##### Records for processing #####
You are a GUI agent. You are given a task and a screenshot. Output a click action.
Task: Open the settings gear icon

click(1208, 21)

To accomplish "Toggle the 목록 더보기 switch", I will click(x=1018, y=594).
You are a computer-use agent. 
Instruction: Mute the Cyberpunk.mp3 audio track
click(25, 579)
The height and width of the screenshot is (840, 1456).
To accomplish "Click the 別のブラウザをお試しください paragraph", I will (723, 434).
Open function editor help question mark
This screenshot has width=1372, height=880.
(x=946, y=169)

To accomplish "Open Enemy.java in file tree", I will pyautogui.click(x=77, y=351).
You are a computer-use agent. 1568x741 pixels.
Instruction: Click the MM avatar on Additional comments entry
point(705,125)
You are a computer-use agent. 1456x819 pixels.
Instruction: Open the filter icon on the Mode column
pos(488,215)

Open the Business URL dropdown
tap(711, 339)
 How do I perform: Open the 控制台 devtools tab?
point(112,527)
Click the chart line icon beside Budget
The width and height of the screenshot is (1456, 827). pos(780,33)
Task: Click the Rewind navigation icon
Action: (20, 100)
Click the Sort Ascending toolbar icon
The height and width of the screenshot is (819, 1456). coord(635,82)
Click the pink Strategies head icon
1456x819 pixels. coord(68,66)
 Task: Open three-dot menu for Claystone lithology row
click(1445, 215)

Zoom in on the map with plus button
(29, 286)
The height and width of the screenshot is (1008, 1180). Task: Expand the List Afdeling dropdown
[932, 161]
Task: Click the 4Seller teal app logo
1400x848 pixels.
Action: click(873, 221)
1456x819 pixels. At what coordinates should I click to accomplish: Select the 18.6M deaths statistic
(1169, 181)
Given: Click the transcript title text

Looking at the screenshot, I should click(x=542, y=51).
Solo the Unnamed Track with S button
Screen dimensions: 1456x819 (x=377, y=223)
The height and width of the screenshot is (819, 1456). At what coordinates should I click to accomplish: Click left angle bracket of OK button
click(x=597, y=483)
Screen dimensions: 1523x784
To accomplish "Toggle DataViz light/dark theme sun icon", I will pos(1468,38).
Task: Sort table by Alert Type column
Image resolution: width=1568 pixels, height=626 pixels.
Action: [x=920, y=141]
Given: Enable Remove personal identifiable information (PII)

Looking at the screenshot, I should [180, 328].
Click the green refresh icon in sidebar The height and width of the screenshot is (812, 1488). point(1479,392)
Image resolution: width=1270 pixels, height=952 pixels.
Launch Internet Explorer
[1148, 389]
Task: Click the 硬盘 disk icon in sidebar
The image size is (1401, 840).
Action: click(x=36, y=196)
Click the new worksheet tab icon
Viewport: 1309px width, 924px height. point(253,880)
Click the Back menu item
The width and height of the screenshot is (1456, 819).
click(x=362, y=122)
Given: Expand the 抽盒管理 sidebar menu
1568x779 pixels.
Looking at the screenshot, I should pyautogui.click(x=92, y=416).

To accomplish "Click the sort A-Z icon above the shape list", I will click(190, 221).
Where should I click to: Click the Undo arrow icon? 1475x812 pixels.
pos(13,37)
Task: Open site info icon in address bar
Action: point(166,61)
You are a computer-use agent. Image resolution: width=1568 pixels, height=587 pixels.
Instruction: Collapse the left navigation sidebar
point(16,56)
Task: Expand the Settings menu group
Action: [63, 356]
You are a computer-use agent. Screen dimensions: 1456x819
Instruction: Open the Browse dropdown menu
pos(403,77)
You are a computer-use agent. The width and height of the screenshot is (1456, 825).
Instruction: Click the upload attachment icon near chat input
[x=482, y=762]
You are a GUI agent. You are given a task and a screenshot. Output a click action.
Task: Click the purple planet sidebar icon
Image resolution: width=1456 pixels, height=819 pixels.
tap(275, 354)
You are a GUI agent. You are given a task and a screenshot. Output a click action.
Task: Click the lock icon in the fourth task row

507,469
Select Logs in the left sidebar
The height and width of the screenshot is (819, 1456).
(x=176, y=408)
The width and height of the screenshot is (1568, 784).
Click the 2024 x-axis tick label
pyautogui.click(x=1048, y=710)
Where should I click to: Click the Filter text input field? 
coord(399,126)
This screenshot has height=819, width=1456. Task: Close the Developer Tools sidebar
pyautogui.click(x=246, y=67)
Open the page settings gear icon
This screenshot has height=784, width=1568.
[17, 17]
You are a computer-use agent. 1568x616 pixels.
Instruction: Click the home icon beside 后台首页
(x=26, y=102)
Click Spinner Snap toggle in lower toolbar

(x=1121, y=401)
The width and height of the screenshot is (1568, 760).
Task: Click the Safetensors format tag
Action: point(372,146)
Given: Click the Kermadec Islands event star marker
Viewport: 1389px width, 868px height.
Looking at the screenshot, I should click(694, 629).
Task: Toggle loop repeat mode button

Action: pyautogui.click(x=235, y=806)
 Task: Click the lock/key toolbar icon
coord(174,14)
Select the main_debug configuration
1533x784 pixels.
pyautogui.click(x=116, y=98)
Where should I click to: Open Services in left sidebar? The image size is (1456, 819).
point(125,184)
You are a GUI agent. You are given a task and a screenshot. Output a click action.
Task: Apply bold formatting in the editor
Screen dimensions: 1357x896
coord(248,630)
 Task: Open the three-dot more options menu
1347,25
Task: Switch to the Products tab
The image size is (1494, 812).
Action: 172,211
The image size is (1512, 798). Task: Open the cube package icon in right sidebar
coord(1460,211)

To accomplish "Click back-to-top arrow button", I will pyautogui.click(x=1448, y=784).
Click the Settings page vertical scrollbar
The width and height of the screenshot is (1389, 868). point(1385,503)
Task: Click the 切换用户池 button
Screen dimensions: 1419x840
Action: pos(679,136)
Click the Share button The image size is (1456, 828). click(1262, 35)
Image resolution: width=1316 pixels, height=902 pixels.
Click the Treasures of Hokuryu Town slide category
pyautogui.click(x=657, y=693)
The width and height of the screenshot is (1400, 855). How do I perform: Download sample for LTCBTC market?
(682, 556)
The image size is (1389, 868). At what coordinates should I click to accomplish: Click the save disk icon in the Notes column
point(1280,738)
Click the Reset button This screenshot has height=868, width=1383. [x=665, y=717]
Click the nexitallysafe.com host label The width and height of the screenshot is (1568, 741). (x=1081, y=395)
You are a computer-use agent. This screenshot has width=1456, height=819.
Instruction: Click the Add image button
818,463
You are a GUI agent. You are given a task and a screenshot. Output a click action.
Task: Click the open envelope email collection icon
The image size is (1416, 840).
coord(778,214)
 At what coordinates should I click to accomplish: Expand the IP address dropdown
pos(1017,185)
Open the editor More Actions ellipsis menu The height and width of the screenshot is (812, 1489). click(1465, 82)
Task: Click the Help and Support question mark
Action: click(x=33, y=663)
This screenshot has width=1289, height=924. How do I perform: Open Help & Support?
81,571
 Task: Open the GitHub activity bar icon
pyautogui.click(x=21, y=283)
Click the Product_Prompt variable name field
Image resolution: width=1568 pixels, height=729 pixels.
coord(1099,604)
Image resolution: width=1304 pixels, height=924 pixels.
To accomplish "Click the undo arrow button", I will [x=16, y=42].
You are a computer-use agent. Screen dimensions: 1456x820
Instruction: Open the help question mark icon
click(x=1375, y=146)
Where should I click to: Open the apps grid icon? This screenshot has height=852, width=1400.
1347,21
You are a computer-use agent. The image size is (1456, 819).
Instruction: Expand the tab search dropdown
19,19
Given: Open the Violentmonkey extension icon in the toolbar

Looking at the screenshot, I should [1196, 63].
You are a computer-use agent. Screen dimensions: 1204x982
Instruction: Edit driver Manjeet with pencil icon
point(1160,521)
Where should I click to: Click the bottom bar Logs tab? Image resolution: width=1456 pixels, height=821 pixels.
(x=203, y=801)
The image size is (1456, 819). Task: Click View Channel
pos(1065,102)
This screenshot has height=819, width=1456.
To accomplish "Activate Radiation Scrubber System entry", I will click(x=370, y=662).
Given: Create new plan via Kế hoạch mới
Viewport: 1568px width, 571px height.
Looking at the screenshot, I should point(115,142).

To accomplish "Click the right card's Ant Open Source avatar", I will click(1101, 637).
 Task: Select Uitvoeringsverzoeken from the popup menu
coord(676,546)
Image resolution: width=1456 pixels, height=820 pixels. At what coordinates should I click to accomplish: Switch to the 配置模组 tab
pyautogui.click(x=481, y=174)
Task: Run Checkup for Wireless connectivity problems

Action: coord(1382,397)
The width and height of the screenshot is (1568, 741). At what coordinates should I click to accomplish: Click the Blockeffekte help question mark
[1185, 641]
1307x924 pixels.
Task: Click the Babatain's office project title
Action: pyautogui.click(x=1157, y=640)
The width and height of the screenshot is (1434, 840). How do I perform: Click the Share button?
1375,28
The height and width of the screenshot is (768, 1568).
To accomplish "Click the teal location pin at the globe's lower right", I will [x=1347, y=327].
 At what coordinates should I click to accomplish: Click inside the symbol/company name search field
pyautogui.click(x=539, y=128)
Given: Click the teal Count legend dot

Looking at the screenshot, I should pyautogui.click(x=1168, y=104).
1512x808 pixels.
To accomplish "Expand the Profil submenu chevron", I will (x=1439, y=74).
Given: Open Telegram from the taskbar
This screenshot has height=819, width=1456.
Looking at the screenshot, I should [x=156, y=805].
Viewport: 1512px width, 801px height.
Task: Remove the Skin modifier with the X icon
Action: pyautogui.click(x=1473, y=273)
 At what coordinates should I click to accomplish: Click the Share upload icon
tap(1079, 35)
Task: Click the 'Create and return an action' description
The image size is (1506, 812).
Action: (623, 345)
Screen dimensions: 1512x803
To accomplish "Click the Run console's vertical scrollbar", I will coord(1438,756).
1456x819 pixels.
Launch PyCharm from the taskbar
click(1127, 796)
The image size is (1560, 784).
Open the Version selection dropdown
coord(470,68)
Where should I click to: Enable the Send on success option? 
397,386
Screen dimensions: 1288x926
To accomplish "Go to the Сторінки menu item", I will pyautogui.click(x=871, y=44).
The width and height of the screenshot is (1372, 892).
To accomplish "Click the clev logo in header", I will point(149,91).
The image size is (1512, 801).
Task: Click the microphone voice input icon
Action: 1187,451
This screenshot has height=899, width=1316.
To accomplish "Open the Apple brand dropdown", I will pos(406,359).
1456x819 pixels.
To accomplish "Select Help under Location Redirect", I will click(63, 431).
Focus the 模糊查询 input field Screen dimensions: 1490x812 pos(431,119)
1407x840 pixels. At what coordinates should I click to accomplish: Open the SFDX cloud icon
#####
- [Exercise objective]: Within the listing above, how many lines contain "Create"? Please respond with the number and nothing else.

- [Written response]: 2